I stared at my friend for what felt like forever, but was probably only milliseconds, as she waited for me to answer her question. It was a simple question, but anxiety welled up in my chest.
“Do you want to start walking with me every week?” she asked.
I stammered, “Um. Yes?” That had to be the answer, right? It’s kind of a no-brainer. Still, the anxiety ate at me. While she ran off to put her toddler on the potty, I stopped to think it over.
This feeling, almost a panic, had come over me a couple times already that day, but I’d been busy, so I brushed it away. But now, I felt a tug on my heart to examine its origins.
She came back from potty duty, and I looked at her and said, “Shame. I don’t know why, but I think I’m feeling shame.” We chatted about that for a minute but then moved on to other subjects.
When I got home, I knew I needed to take a walk before I headed into the house, but once again I felt shame welling up. I ignored it and hit the pavement. I started walking, but my spirit wasn’t settled. “God, why am I feeling this way? I feel so conflicted! What is wrong with me?!” I asked. And boy, did He ever answer.

━━━━━━━━━━━━━━━━━━━━

*Work instructions*
1. Summarize the walking story in two sentences.
2. Copy the walking story from "She came back" to "to other subjects.", substituting "bathroom duty" for "potty duty".

*Dataset*
━━━━━━━━━━━━━━━━━━━━

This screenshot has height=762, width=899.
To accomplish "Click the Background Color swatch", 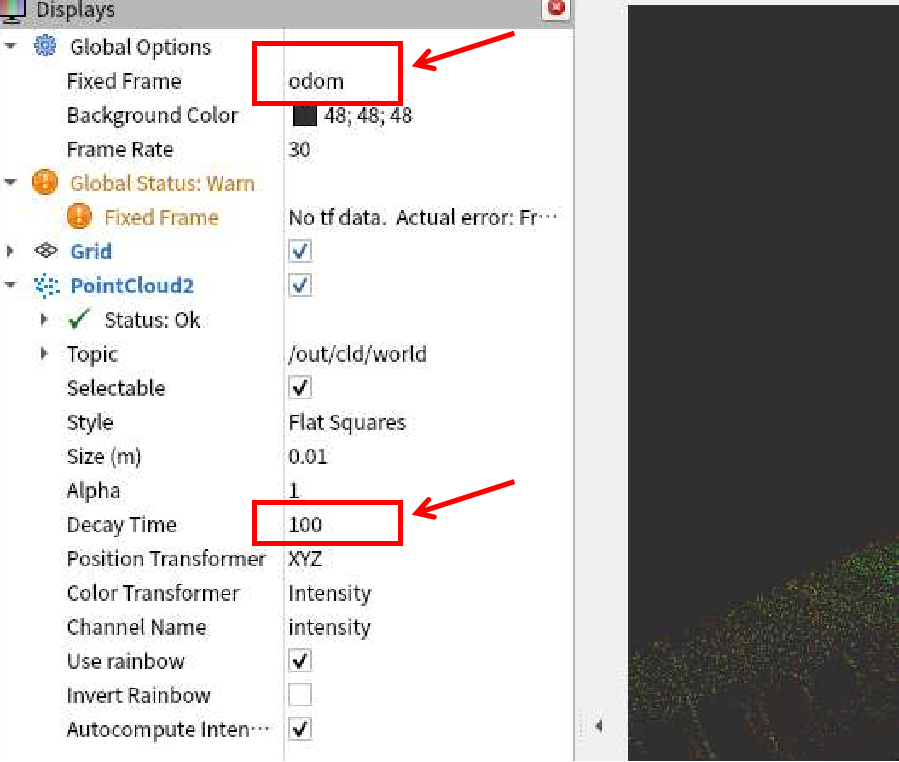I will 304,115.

━━━━━━━━━━━━━━━━━━━━

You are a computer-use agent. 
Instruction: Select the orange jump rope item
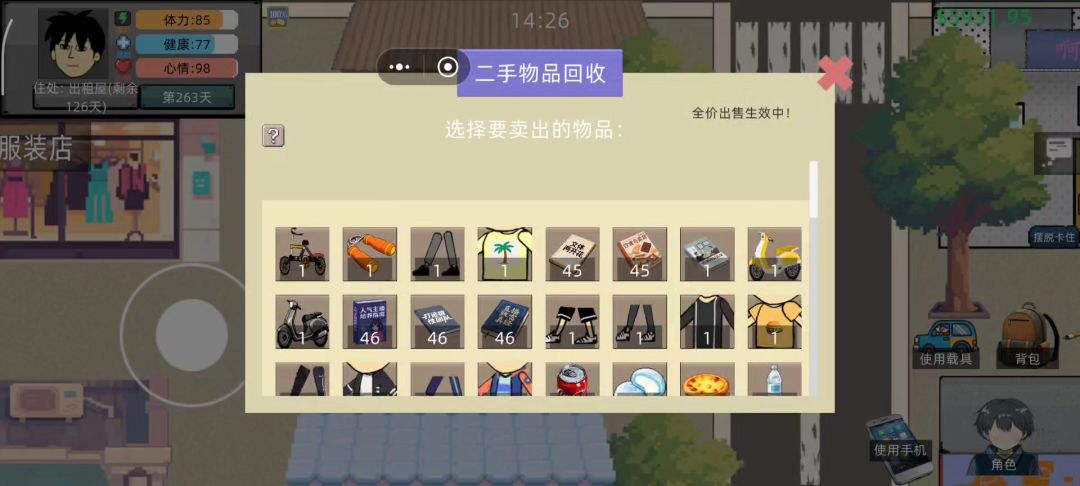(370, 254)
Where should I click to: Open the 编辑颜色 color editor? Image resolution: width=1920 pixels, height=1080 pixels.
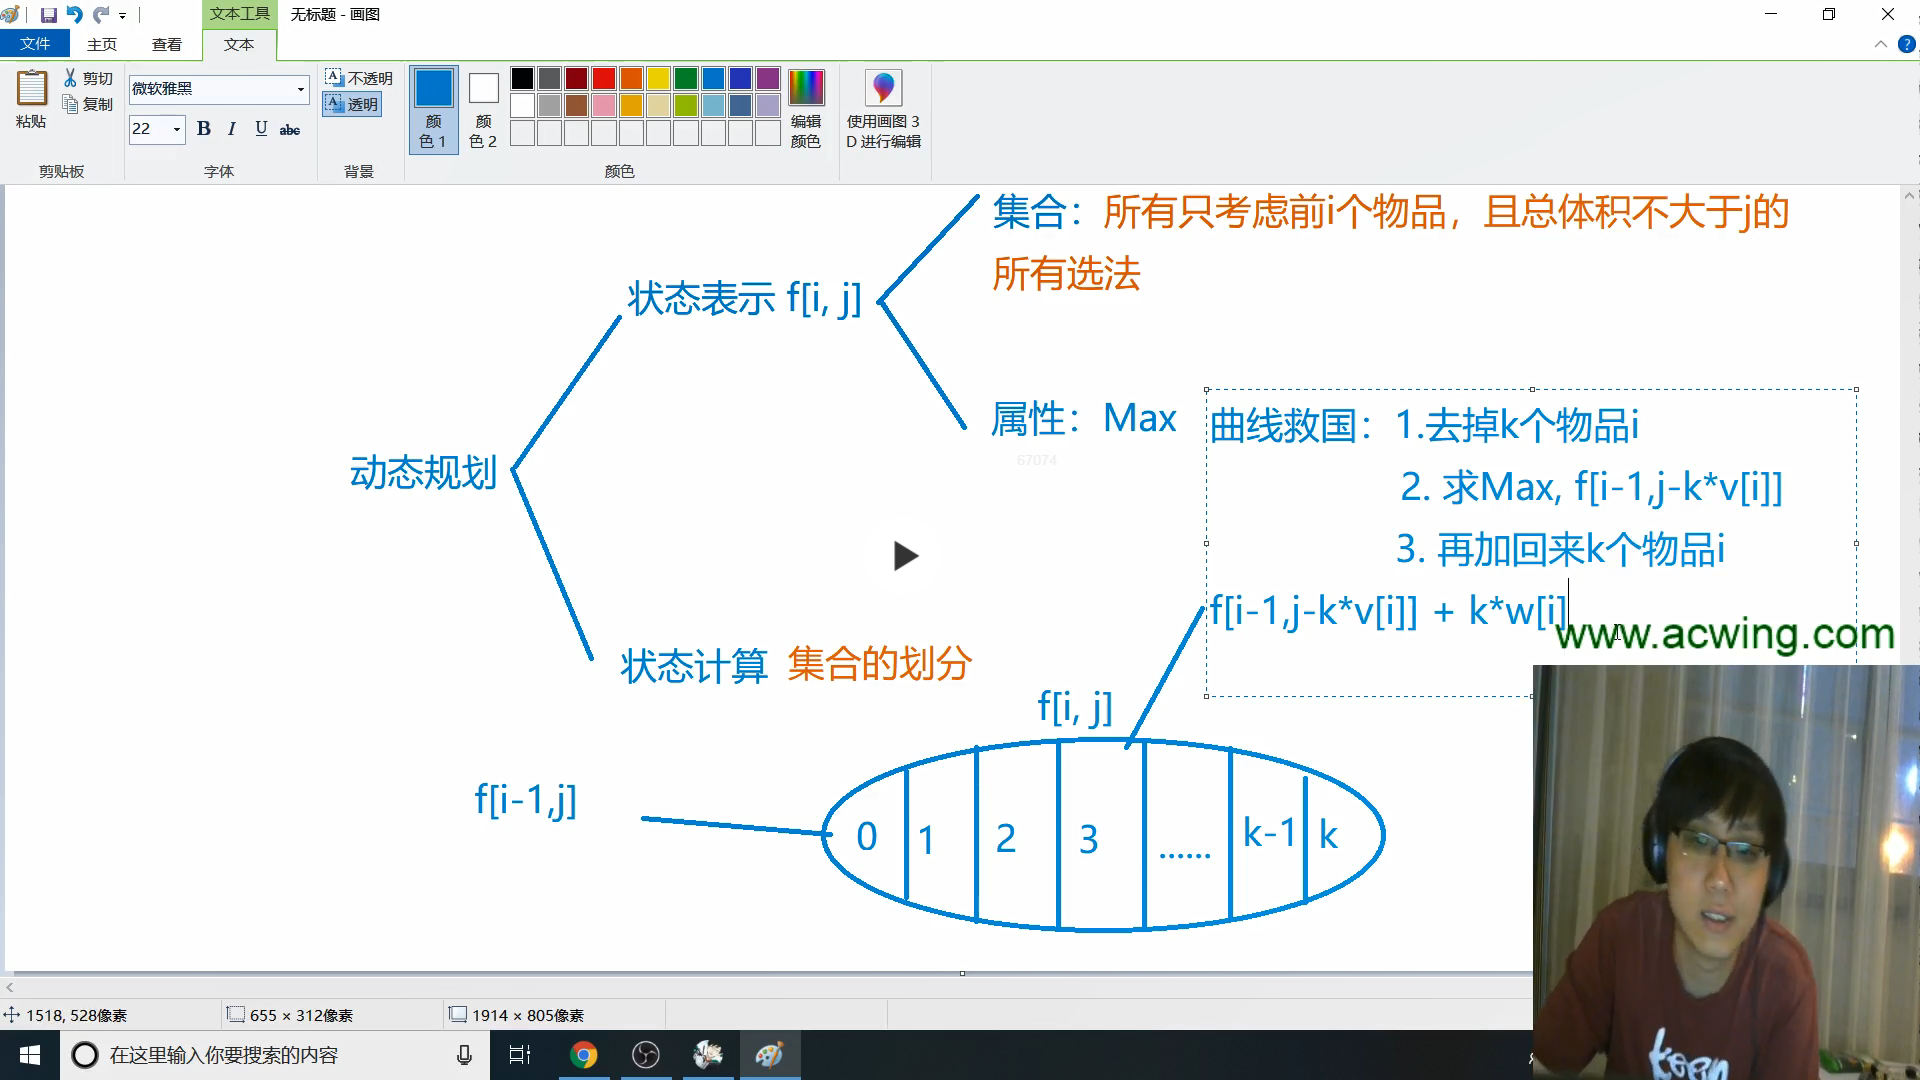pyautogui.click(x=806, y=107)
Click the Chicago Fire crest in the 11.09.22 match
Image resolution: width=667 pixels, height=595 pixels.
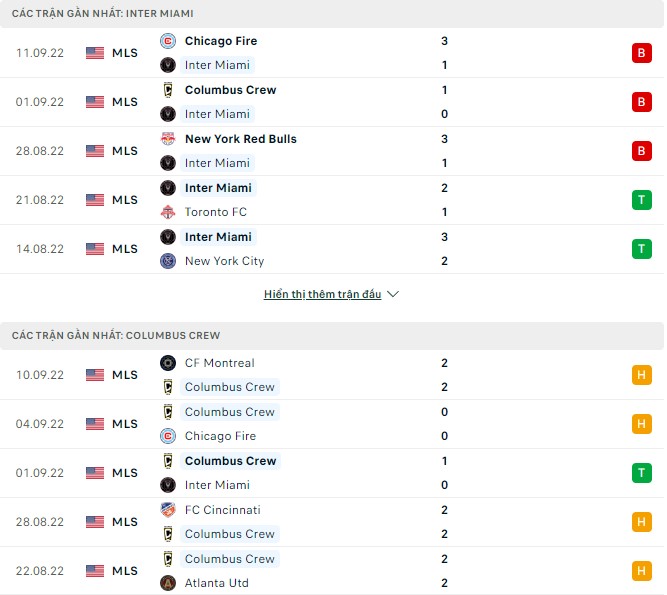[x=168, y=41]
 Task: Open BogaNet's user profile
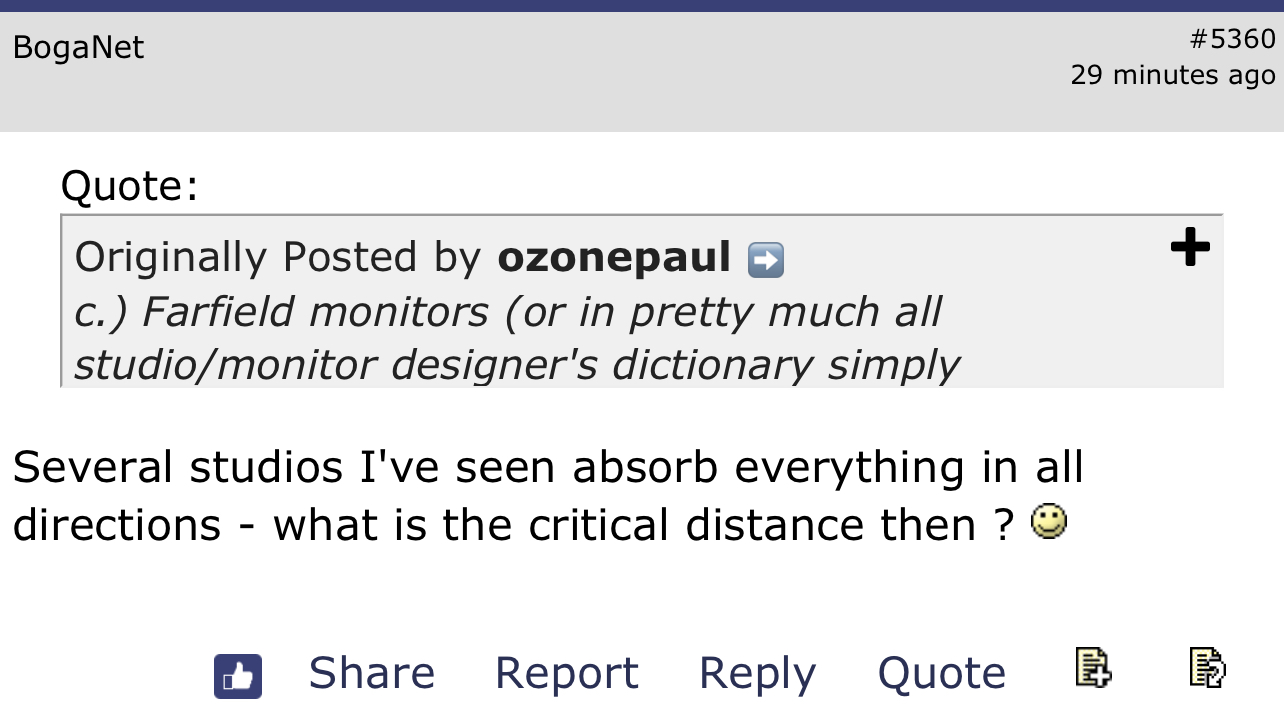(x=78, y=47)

━━━━━━━━━━━━━━━━━━━━

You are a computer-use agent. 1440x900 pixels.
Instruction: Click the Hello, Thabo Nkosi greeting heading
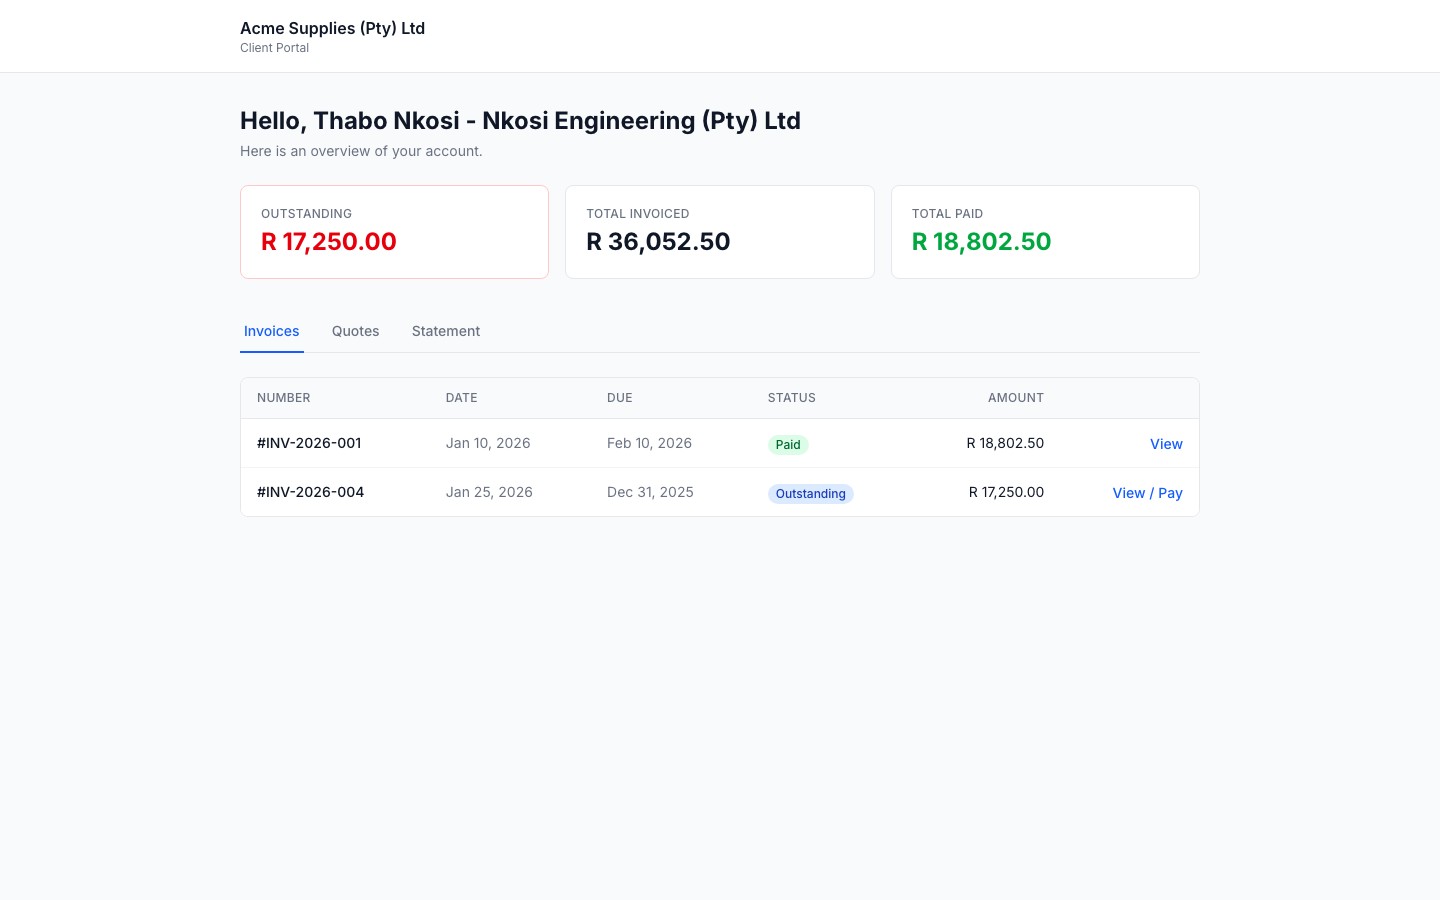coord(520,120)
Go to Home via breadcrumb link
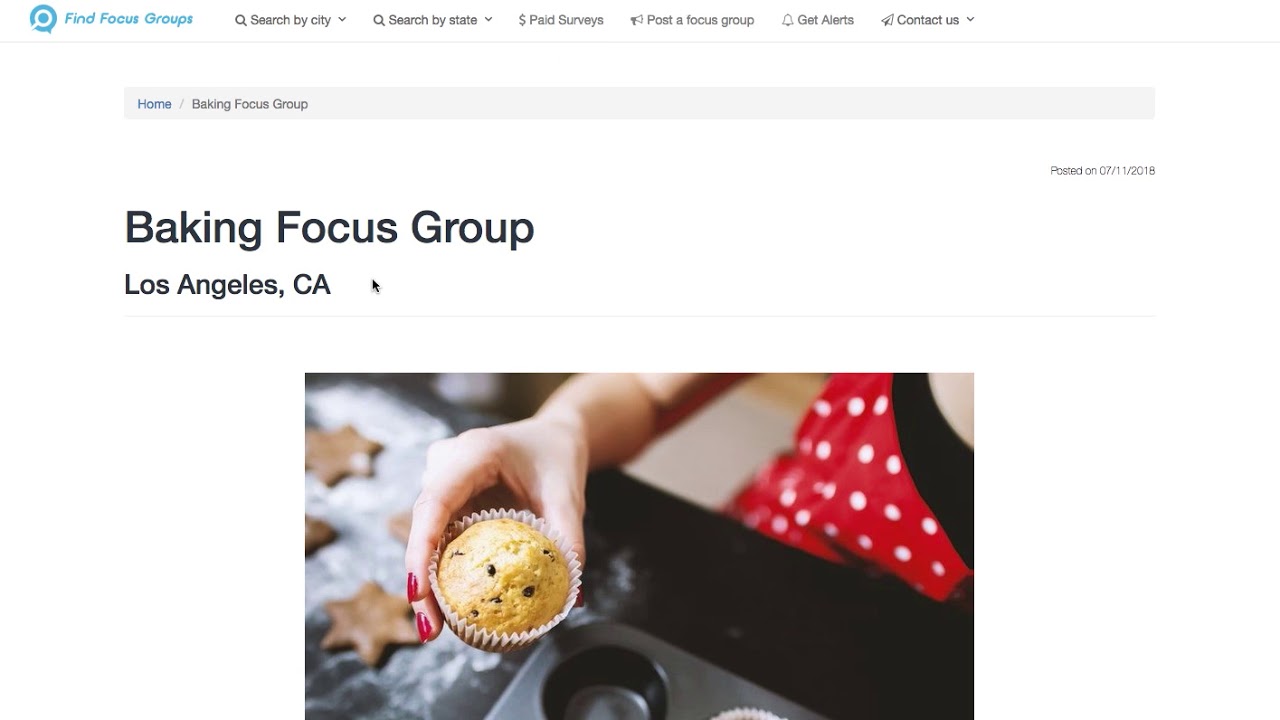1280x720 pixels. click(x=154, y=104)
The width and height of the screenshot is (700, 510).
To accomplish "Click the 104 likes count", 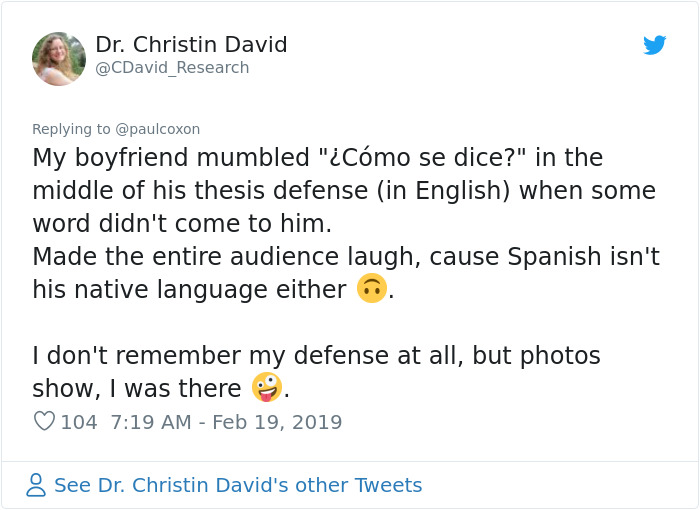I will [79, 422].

━━━━━━━━━━━━━━━━━━━━

*Answers*
1. When a friend asked about walking together every week, the narrator said yes but felt anxiety rise up, a near-panic that had already come and been brushed away earlier that day. The narrator named the feeling as shame and, after getting home and walking despite it, asked God why, and says He answered.

2.
She came back from bathroom duty, and I looked at her and said, “Shame. I don’t know why, but I think I’m feeling shame.” We chatted about that for a minute but then moved on to other subjects.